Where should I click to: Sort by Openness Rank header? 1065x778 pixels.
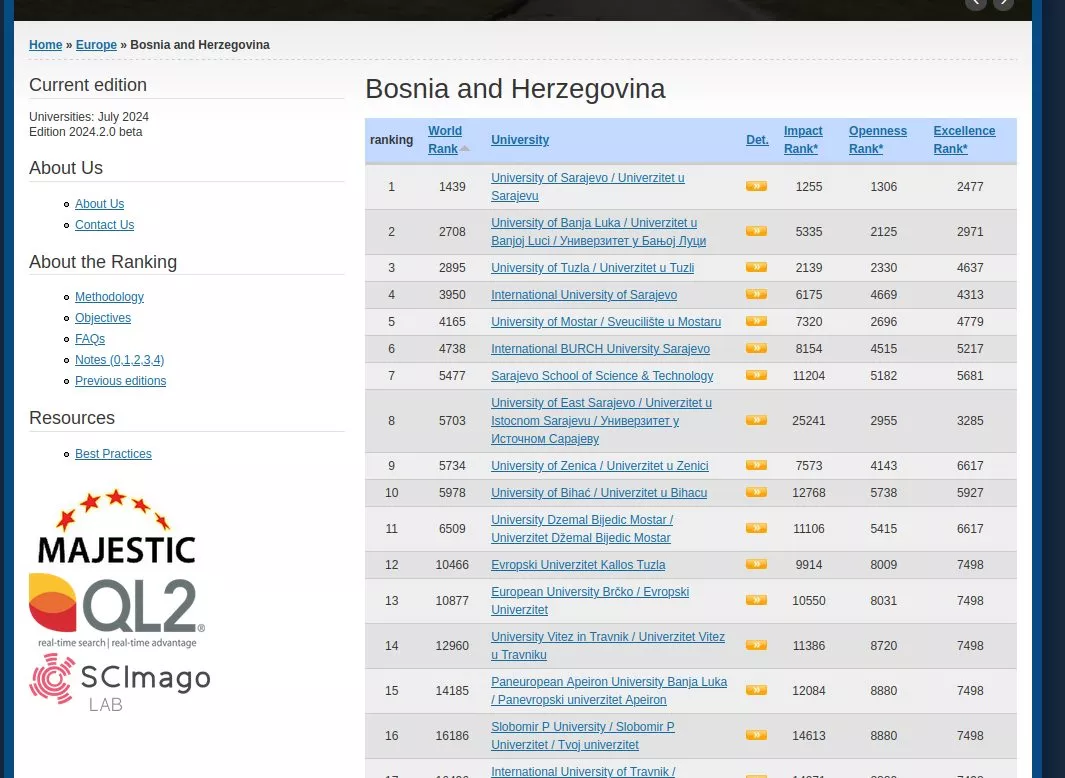click(877, 140)
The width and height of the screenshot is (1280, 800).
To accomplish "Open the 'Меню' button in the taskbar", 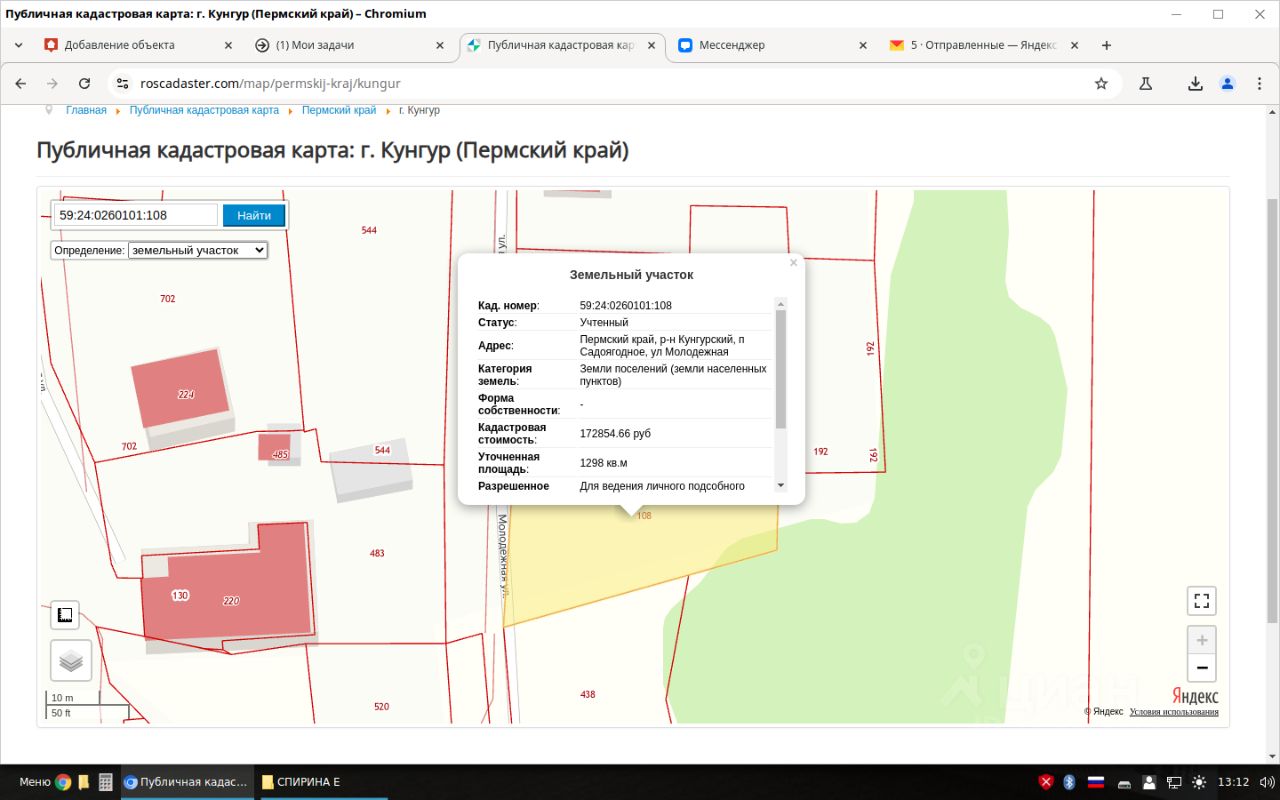I will point(34,782).
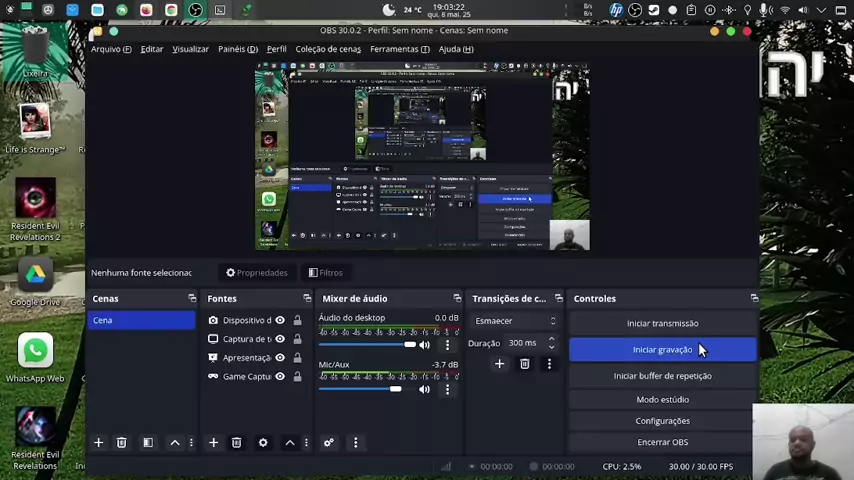Open advanced audio properties gears icon
The width and height of the screenshot is (854, 480).
pyautogui.click(x=328, y=442)

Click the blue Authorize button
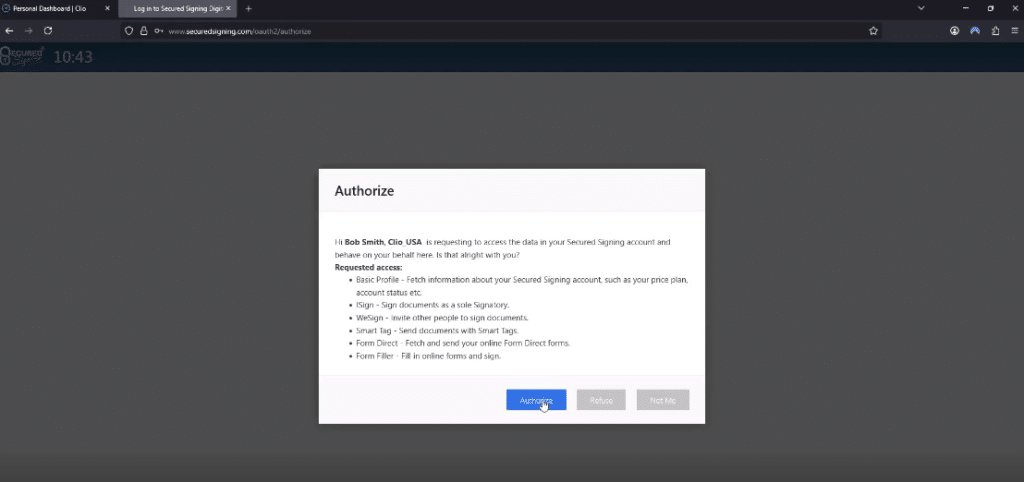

## WHAT YOU WILL DO
Print the data above verbatim from the first line through the line holding "The width and height of the screenshot is (1280, 800).", leaving every picture out.

## RESPONSE AREA
Where should I click to: Sort by Openness Rank header? 1065x778 pixels.
click(877, 140)
The width and height of the screenshot is (1280, 800).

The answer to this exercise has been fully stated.